I have got to keep a closer eye on my children when they’re being neglected “playing independently.” Cleaning out the 70s-era Barbie Dreamhouse my father built for my older sister right at the moment she lost interest in dolls, I found:
17 stuffed animals
enough plastic food to feed a plastic army
a tin full of perfectly formed ¾-inch tissue balls (only through being wet or snotty, I suspect)
piles of sugar
Seriously – piles of sugar?
What have I been doing that I didn’t notice this? Oh wait, I’ve been fixing three meals a day, getting kids to and from school, cleaning the house, doing the laundry and trying to revive my freelance writing career. It’s not like I spend the day watching Sports Center (we don’t have ESPN, and I don’t want it) or lying on the couch reading a book. And the basement steps come into our kitchen, so you’d think I’d hear something. Then again, sugar is a rather quiet toy.

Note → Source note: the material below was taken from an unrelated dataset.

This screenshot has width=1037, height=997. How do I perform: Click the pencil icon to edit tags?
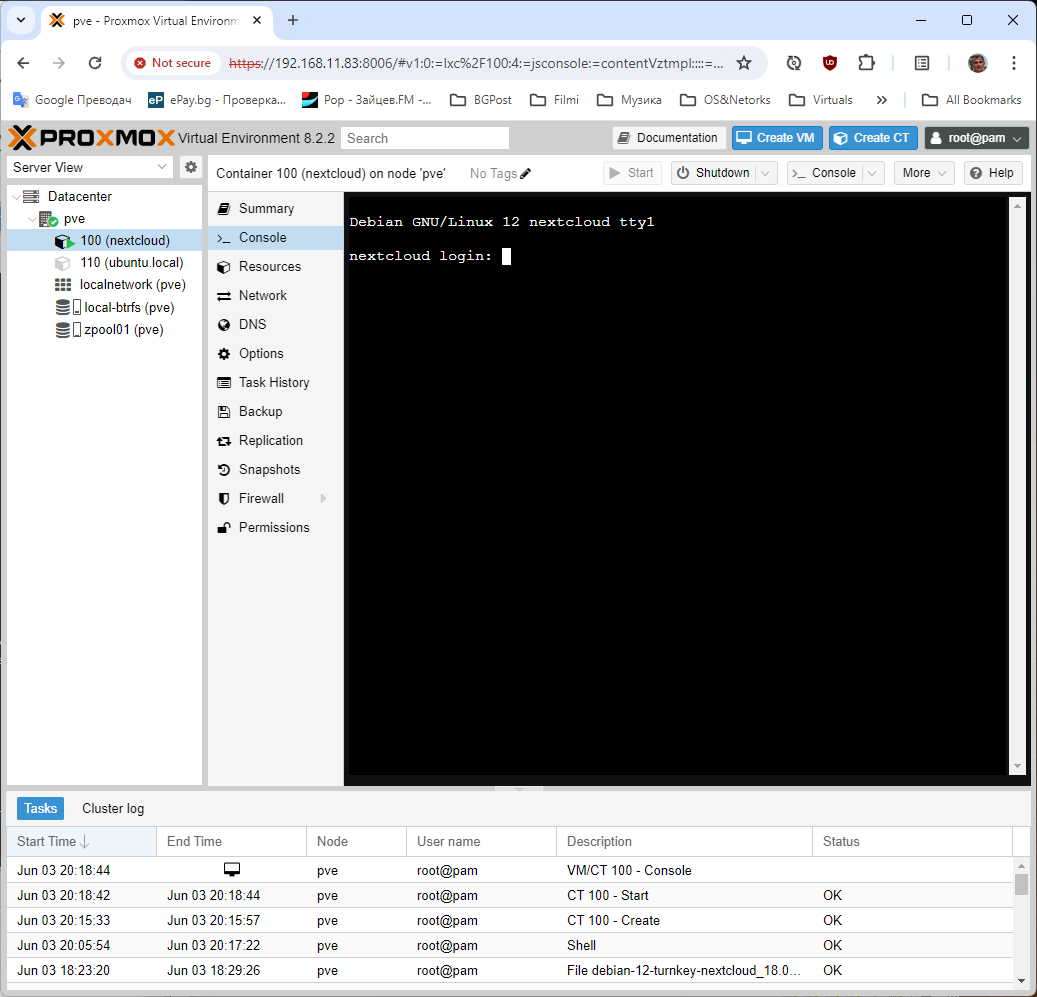point(526,174)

As an at-home dad, I pride myself on being the polar opposite of a “helicopter parent.” At the playground near our house, I let the kids romp to their hearts’ content – doing the head-swivel kid-check for them every few minutes (if I remember to break from my conversation with another grownup). If they want to climb on top of the plastic houses, that’s fine by me – as long as they don’t jump on the houses while other kids are inside. If they want to pull the leaves off trees and make “soup,” I bless that, too. I debated between “We don’t hurt other people’s property” and “They’re not pulling off more than a few dozen leaves, the tree has plenty to spare, and they’ll all fall off by Thanksgiving, anyway.” Finally, creativity and independence trump tree-hugging prudery, and I let nature take its course.
I want them to dream up their own play and resolve conflict on their own, and how are they ever going to do that if I intervene every 90 seconds?
Back to the dollhouse-turned-storage unit: I know how all the stuffed animals got there. While I’m fixing supper, Carla tromps through with armloads of them. On a wintry day, hauling stuffed animals up and down stairs might be the only exercise she gets. So do I become Mr. Border Control and forbid transport of stuffed animals? When Carla heads to the basement with an armload, do I treat her like a smuggler and refuse entry?
The shoes we had been missing for nearly a week, but we live in the age of plentiful and cheap kids’ shoes, and I hate looking for anything when I’m not sure it’s there to be found (ridiculous, I know). She can just wear another pair. And the plethora of plastic food makes sense – the dollhouse is next to the toy kitchen.
But what gets me is the sugar.
Of course, part of the answer is “because it’s sweet,” but how and why are my children sneaking sugar out of the kitchen?!